AUFGABEN
A - Zitieren Sie aus der Forumsdiskussion über Gnome3 wörtlich den Abschnitt, der mit den Worten „Aber bei den“ einsetzt und nach „mein aktuelles System.“ endet.
B - Führen Sie die Forumsdiskussion über Gnome3 im Anschluss an ihren letzten Satz weiter.

TEXTAUSSCHNITT

+--

Das macht es viel komplizierter, als wenn man alles dass, was man raus geworfen hat, gleich drin gelassen hätte mit ein paar Menüs zum Konfigurieren.

Aber es läuft schneller und flüssiger als Xfce4, das überrascht mich. Na warten wir mal ab. Aber so richtig stabil läuft es nicht. Da klemmt öfters mal was.

----------

## misterjack

 *Klaus Meier wrote:*   

> Erst alles ausbauen, was man an Gnome2 genutzt und gemocht hat um es auf ein Niveau zu bringen, wie ich es mir schlechter nicht mehr vorstellen kann und dann friemelt man es sich hinterher mit Extensions wieder so zusammen, dass es auf einem vergleichbaren Level ist.

 

Du wirst sicherlich andere Extensions fahren als meinereins. Das macht das Konzept interessant, schön minimalistisch, so dass jeder sich seins einfach „zusammenklicken“ kann. Das berühmte KISS-Prinzip  :Smile:  Nur minimalistischer könnte es sein, sprich weniger Abhängigkeiten wie Pulseaudio  :Smile: 

----------

## franzf

Sind das denn jetzt offizielle Extensions? Ich hatta gelesen, dass das meiste von unglücklichen Distributoren erschaffen wurde. (War das SuSe mit dem Gnome2-Extensionpack für Gnome3?)

----------

## Klaus Meier

Also, zur Zeit fühle ich mich Gnome3 recht wohl. Einiges geht besser als noch vor 2 Wochen, kann sein, dass das auch an 3.4 liegt. Zur Zeit habe ich da ein Mischmasch aus 3.2 und 3.4 drauf. Das erklärt eventuell auvh einige Hänger.

Aber bei den Extensions habe ich ein ungutes Gefühl. Wo kommen die her, werden die vom Gnometeam supportet oder werden die von meist unzufriedenen Usern geliefert? Was ist, wenn die nicht mehr gepflegt werden? Updates gehen mit 3.4 noch nicht, mal schauen, ob es da Versionen gibt.

Sollte der Sinn der Entwicklung von Gnome3 der gewesen sein, einen Extensionhandler zu entwickeln? Wenn man so gut wie nichts, was neu an Gnome3 ist nutzt und alles mit Extensions wieder auf den Stand von Gnome2 bringt? Will mir einfach nicht in den Kopf. Aber ansonsten ist es so wirklich extrem flexibel, man kann es sich perfekt einrichten. Ich muss sagen, ich hatte noch nichts, was mir besser gefällt als mein aktuelles System.

+--

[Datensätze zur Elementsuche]
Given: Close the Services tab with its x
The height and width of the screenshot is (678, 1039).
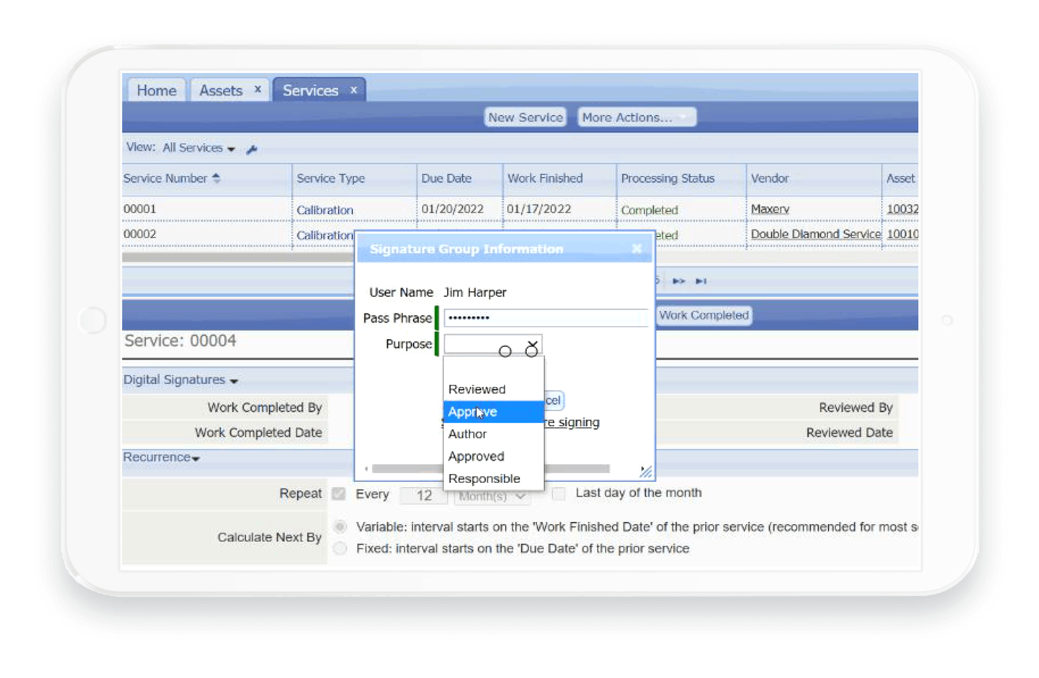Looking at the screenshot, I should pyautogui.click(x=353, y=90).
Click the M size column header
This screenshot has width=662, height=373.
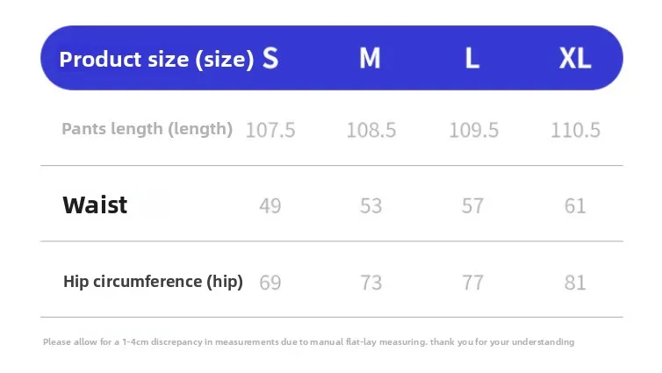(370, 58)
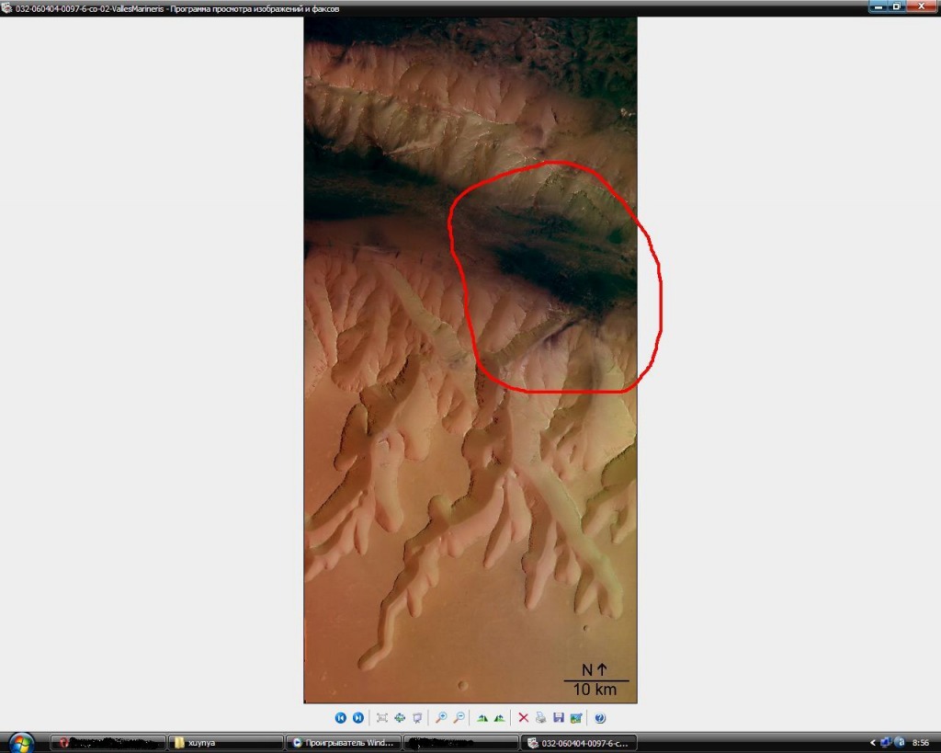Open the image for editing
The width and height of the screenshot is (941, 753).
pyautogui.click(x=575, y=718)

+--

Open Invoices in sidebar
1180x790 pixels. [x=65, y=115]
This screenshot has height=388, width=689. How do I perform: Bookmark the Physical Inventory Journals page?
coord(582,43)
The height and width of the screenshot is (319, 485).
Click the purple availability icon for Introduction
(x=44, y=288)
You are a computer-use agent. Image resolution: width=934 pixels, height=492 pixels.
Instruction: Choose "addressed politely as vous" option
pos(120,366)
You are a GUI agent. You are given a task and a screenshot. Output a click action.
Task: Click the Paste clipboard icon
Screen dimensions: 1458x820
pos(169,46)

+--

LÖSUNGEN DER AUFGABEN
A -
Aber bei den Extensions habe ich ein ungutes Gefühl. Wo kommen die her, werden die vom Gnometeam supportet oder werden die von meist unzufriedenen Usern geliefert? Was ist, wenn die nicht mehr gepflegt werden? Updates gehen mit 3.4 noch nicht, mal schauen, ob es da Versionen gibt.

Sollte der Sinn der Entwicklung von Gnome3 der gewesen sein, einen Extensionhandler zu entwickeln? Wenn man so gut wie nichts, was neu an Gnome3 ist nutzt und alles mit Extensions wieder auf den Stand von Gnome2 bringt? Will mir einfach nicht in den Kopf. Aber ansonsten ist es so wirklich extrem flexibel, man kann es sich perfekt einrichten. Ich muss sagen, ich hatte noch nichts, was mir besser gefällt als mein aktuelles System.

B -
Ok, unter der Haube hat sich schon viel getan. Wenn ich es jetzt mit Xfce4 vergleiche. Es sieht viel besser aus und läuft auch flüssiger. Pulseaudio piept bei der Lautstärkeregelung, aber ich kann jetzt für jede Anwendung die Lautstärke separat regeln.

----------

## forrestfunk81

Ich bin auch ein glücklicher Gnome 3 User. Ich finde sowohl KDE4 (hab ich vor Gnome 3 verwendet) als auch Gnome 3 in nichts schlechter als ihre Vorgänger. Pulseaudio hatte ich eh schon drauf wegen Netzwerk Sound Server. 

Was ich erwarte: ich will schnell ein Programm starten (Windows Taste + Namen des Programms anfangen zu tippen - da reichen meist schon 2 oder 3 Buchstaben) und ich will schnell zwischen laufenden Programmen wechseln (entweder wie Programm starten, oder alt+tab oder Extension für Taskleiste). Im Normalfall schubs ich dabei gar keine Maus.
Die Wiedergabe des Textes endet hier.